Use the correct term. Security has a very specific context when used in computing, and I don't think that's the usage you're referring to. I think you're talking about backing up data on paper using a printed image.

Of course, if you do that, your formerly perfect digital data is now at the mercy of the printing process and the scanning process.

Maybe read:

https://en.wikipedia.org/wiki/Digital_watermarking

I was thinking of a use case for this type of system, where authentication is determined by a piece of paper, where part of the security layer is that a piece of paper, on which part of the program resides, has to be scanned into the system for the rest of the system to work.

It may be a useless experiment, but I am still wondering about other applications.

They call me the Tutorial Doctor.

What prevents someone from just copying the paper?

Niko Suni

There are programs that do this already, for archival purposes and for resiliency against technological advancement.

Things like blue-ray discs aren't necessarily stable over hundreds of thousands of years, nor are magnetically-stored information. Likewise, our computers even on 25 years' time won't like have the interfaces to read the information from them, let alone in 200 years or more.

Paper is low-tech, low-density, but its a safe bet that computers will have image sensors for as long as human beings have eyeballs. That makes optically-retrievable information in the visible color spectrum a good bridge to even far-distant futures.

As I recall, the program could store something approaching 128k with the consumer grade printers of the day (1200dpi or so) and used unmodified printers. I imagine one could do better with a specially-prepared printer or by modifying the firmware/drivers of a standard printer. This gave results that at the time could be retrieved by desktop scanner (consumer level) but today could probably be retrieved at short distances using even your mobile-phone's camera.

It did work more or less like a QR code. You have to have an encoding scheme though -- for example, even if your printer can produce accurately all 24million shades of an rgb888 color value, its impossible to say that another printer will have the same results or that a given image sensor will agree and read back what you thought was written -- the differences are too subtle. You have to make the data more discrete -- a black&white encoding is very discrete but not densely populated with information. You have to find a balance; maybe a few levels of grey are reliably discernible, Fr instance. Then you also want to build in error-correction so that a page can withstand smudging or pieces being damaged or torn (A QR code can still work even with a significant portion missing -- which is also the mechanism that allows the creation of some of the fancier vanity qr codes).
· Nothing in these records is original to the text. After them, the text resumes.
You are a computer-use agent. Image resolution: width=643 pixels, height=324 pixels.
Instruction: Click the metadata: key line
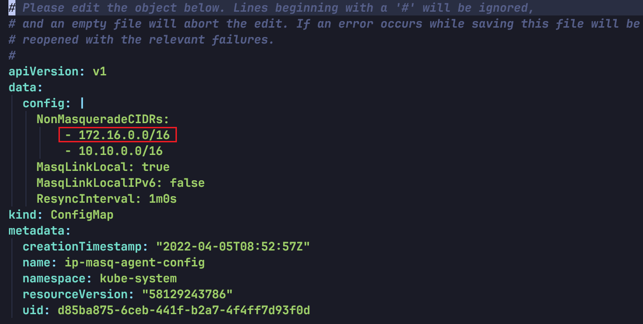tap(40, 231)
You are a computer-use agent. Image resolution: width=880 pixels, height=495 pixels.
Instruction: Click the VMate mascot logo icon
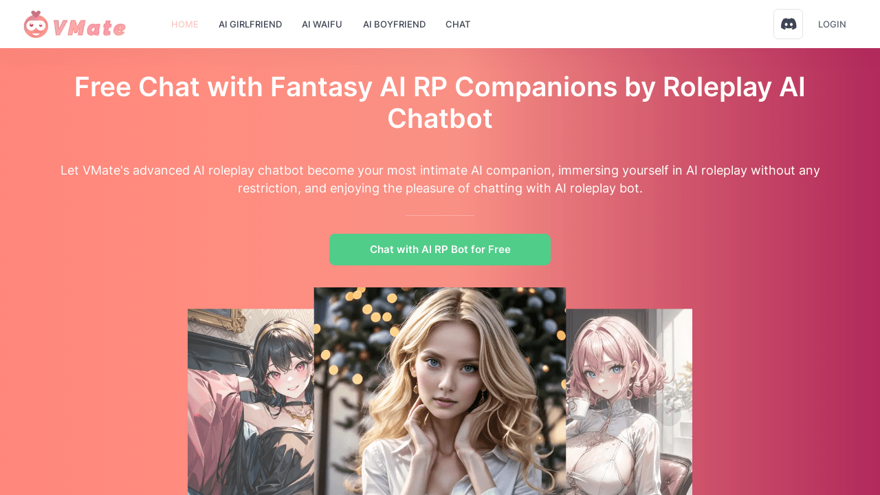coord(36,25)
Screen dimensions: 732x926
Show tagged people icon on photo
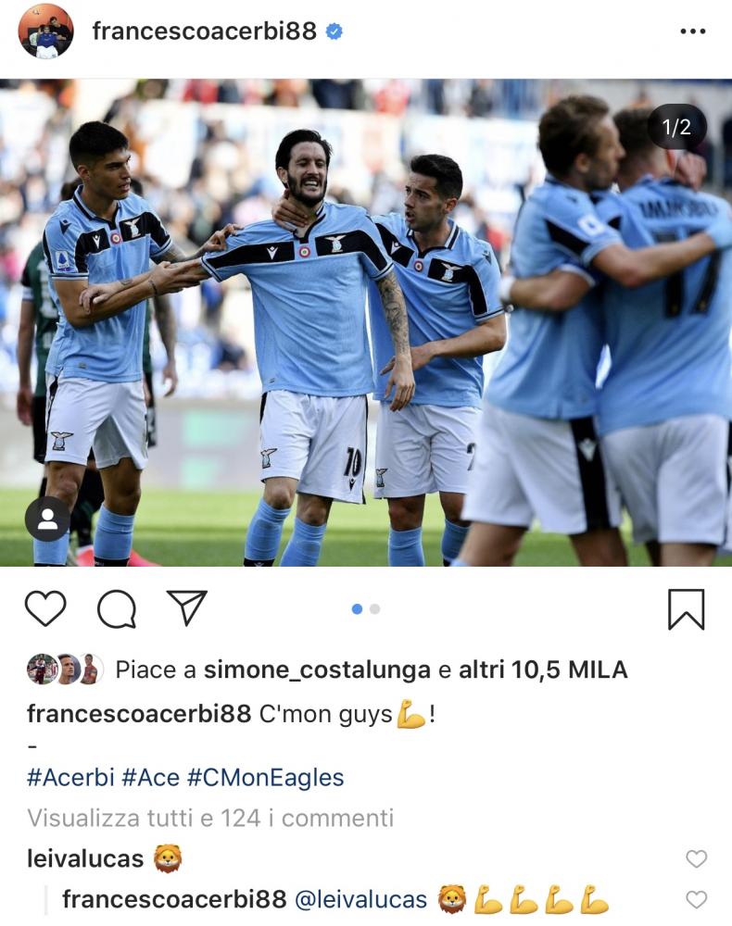pyautogui.click(x=47, y=519)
throw table_exception("(? ???)? ? ???");

People store data in images frequently.

Russian spies uploaded regular photos hiding stolen USA intel to Facebook.

World of Warcraft marks screenshots users take with secret data to help WoW track cheaters and also help them shut down clone WoW servers.

Monaco: What's Yours Is Mine stores custom user-made levels in images. Just share the image online and you share your custom level.

All of these use the least-significant bit of the pixels. There's a term for it, I'm just too lazy to google it right now.

In addition to the storing of data actually in the pixels, many image formats can store non-pixel metadata in them. The game Spore did that to allow users to share their custom alien-race. Upload a picture of your alien species, and you're sharing the species itself.

In a more common example you're already familiar with, barcodes and QR-codes use images to contain digital data that is then scanned by computers and interpreted. Bar codes have been around for decades, and QR-codes for nearly a decade.